His bid to stay in office an extra two years, without elections, has led to gunfights in the capital and fears that Somalia is backsliding into a disastrous conflict.
During his years as an administrator at the Department of Transportation in upstate New York, the Somali refugee turned U.S. citizen earned a master’s degree in American Studies, imbibing democratic values he hoped to one day export back to his homeland.
That dream came true for Mohamed Abdullahi Mohamed in 2017, when he returned to Somalia and was elected president in a surprise victory that evinced high hopes he might reform — even transform — his dysfunctional, war-weary country.
But those aspirations have crumbled since Mr. Mohamed failed to hold elections when his four-year term ended in February, then moved to extend his rule by two years — a step many Somalis viewed as a naked power grab.
A furious political dispute turned violent on Sunday when a series of gunfights broke out between rival military factions in the capital, Mogadishu, evoking fears that Somalia, after years of modest yet gradual progress, could descend into the kind of clan-based bloodshed that ripped it apart in the 1990s.
Now Mr. Mohamed’s democratic credentials lie in tatters and he is in an open confrontation with his former ally, the United States, where he still has a family home. Secretary of State Antony J. Blinken has publicly threatened to sanction Mr. Mohamed and other Somali officials, and this week American officials reiterated calls for Somalia to hold elections immediately.
“His entire brain power is focused on his ascendancy, and how he can dominate the scene,” said Abdirashid Hashi, a former cabinet minister under Mr. Mohamed. “His brinkmanship allowed him to get away with a lot. But now all those tactical moves have culminated in the fiasco we are in.”
In an effort to defuse the crisis, Mr. Mohamed agreed to attend Parliament on Saturday. But the capital is on a knife edge, and the stakes are at their highest in years, according to Somali leaders and Western officials. At risk are billions of dollars in aid programs and debt relief, the hopes of young Somalis determined to find a better future and progress in the fight against insurgents with Al Shabab, one of the world’s best organized and funded Al Qaeda affiliates.
Mr. Mohamed did not respond to a request for an interview or to questions sent to his aides.
Popularly known as “Farmaajo” — a derivation of the Italian word for cheese and purportedly his father’s favorite food — Mr. Mohamed was once the bearer of many Somalis’ hopes.
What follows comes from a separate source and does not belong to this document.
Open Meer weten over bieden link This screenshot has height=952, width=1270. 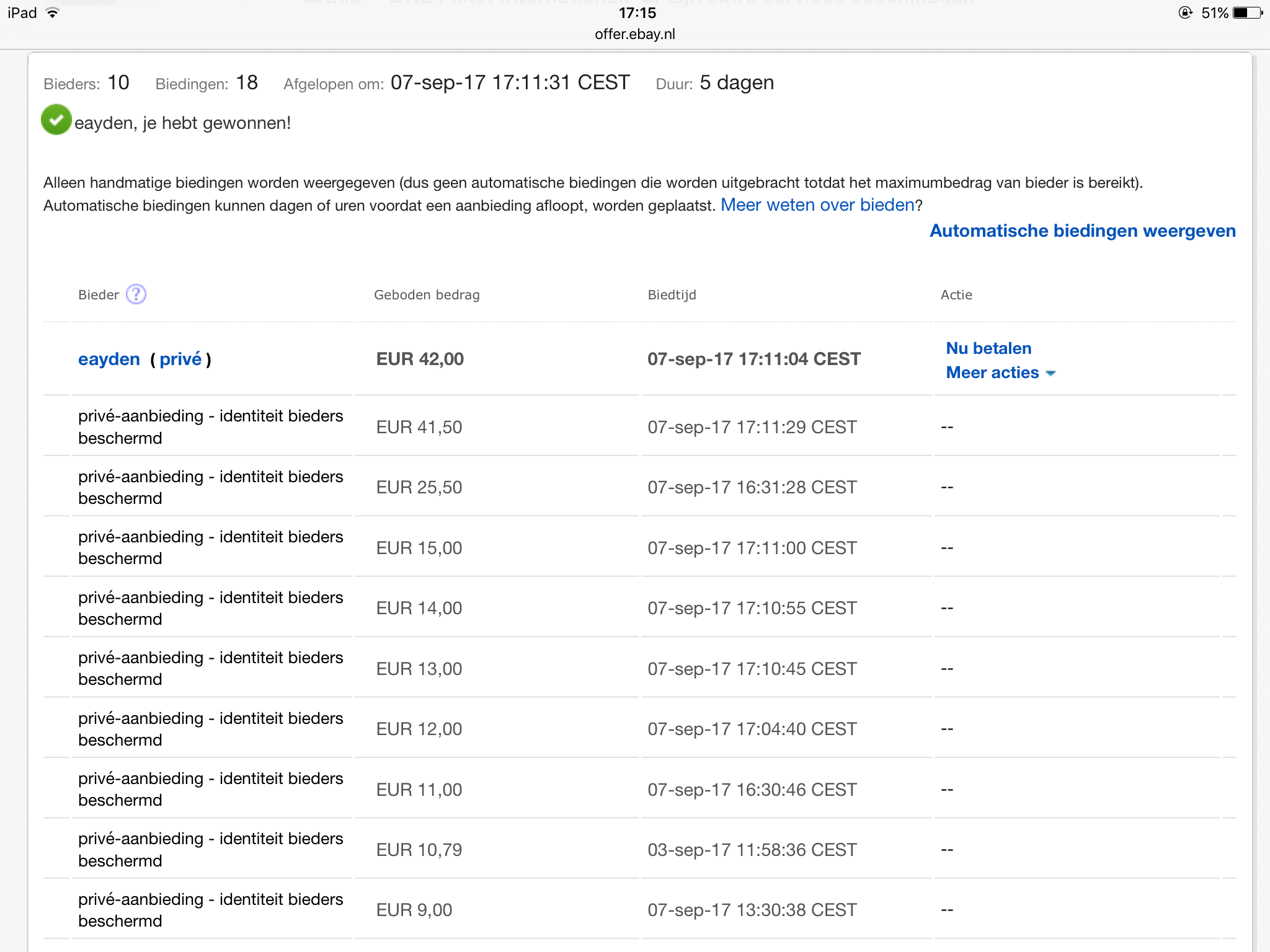(817, 205)
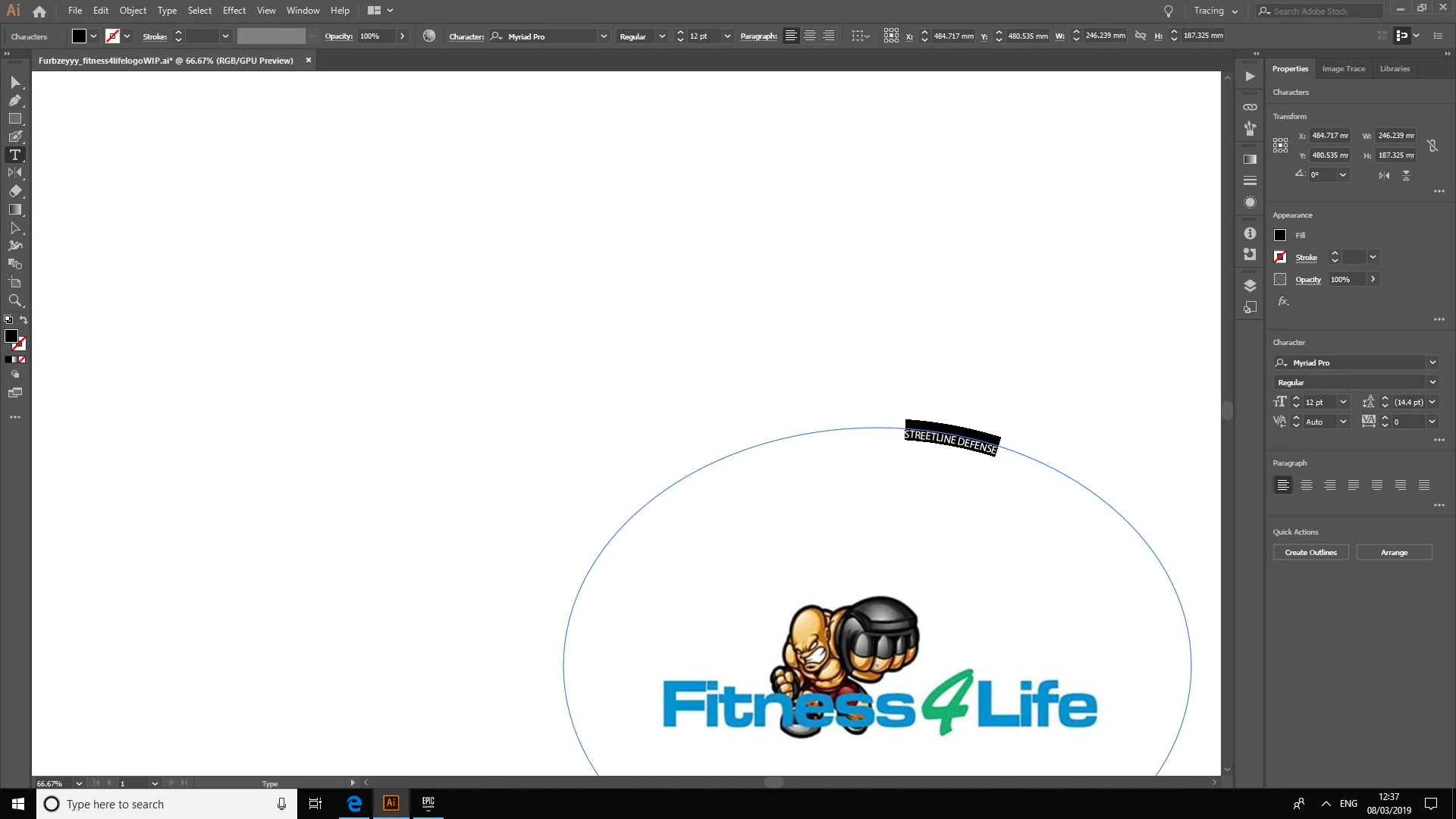Select the Rectangle tool
Viewport: 1456px width, 819px height.
(x=15, y=118)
Celebratory gunfire erupted across Mogadishu in 2017 following his unexpected election victory, and he quickly gathered support across the political and clan spectrum from Somalis who supported his promises of an anti-graft, anti-Shabab crusade. “The first months were amazing,” said Col. Ahmed Abdullahi Sheikh, then the commander of Danab, an elite American-trained commando unit. “I thought I’d met my hero.”
American officials were also impressed. Although at least five American passport holders ran for the presidency that year, Mr. Mohamed was widely seen as less corrupt, more reform-oriented and less manipulated by foreign interests than the other 24 candidates.
“This is the beginning of unity for the Somali nation,” Mr. Mohamed told supporters shortly after winning the election.
Mr. Mohamed came to the United States in 1985 as a junior diplomat at the Somali Embassy and, as his country tumbled into conflict, decided to stay. A family friend said he first applied for political asylum in Canada, where his mother and siblings lived, and later obtained a Canadian passport.
But in the early 1990s, Mr. Mohamed, newly married, moved back to the United States where his family eventually settled in Grand Island, next to Buffalo and Niagara Falls.
He studied history at the University at Buffalo, became an American citizen, campaigned for a Republican candidate in county elections, and in 2002, got a job at the New York Department of Transportation.
An episode from that period of Mr. Mohamed’s life offered a hint of the political style that has brought Somalia to a dangerous junction.
Several Somali-American leaders said that in 2007, a bitter dispute erupted inside a Somali community group that Mr. Mohamed led in Buffalo. His two-year term was coming to an end, but some members accused him of trying to cling to power by manipulating the electoral process, they said.
The Somali-Americans, who spoke on the condition of anonymity to protect their connections to the president’s family, said the dispute ended with the community group splitting in two.
Mr. Mohamed broke into Somali politics in 2010 when he so impressed the president of Somalia, Sharif Sheikh Ahmed, on a visit to New York that Mr. Sharif made him prime minister.
But Mr. Mohamed lasted only eight months in the job, forced out by Somali political machinations, and he was soon back at his desk at the Department of Transportation in Buffalo, where he enforced nondiscrimination and affirmative action policies.
The great hopes many Somalis invested in Mr. Mohamed in 2017, when he won the presidency against all expectations, stemmed partly from his public image as a calm and bespectacled, if somewhat uncharismatic, technocrat. But disappointment soon set in.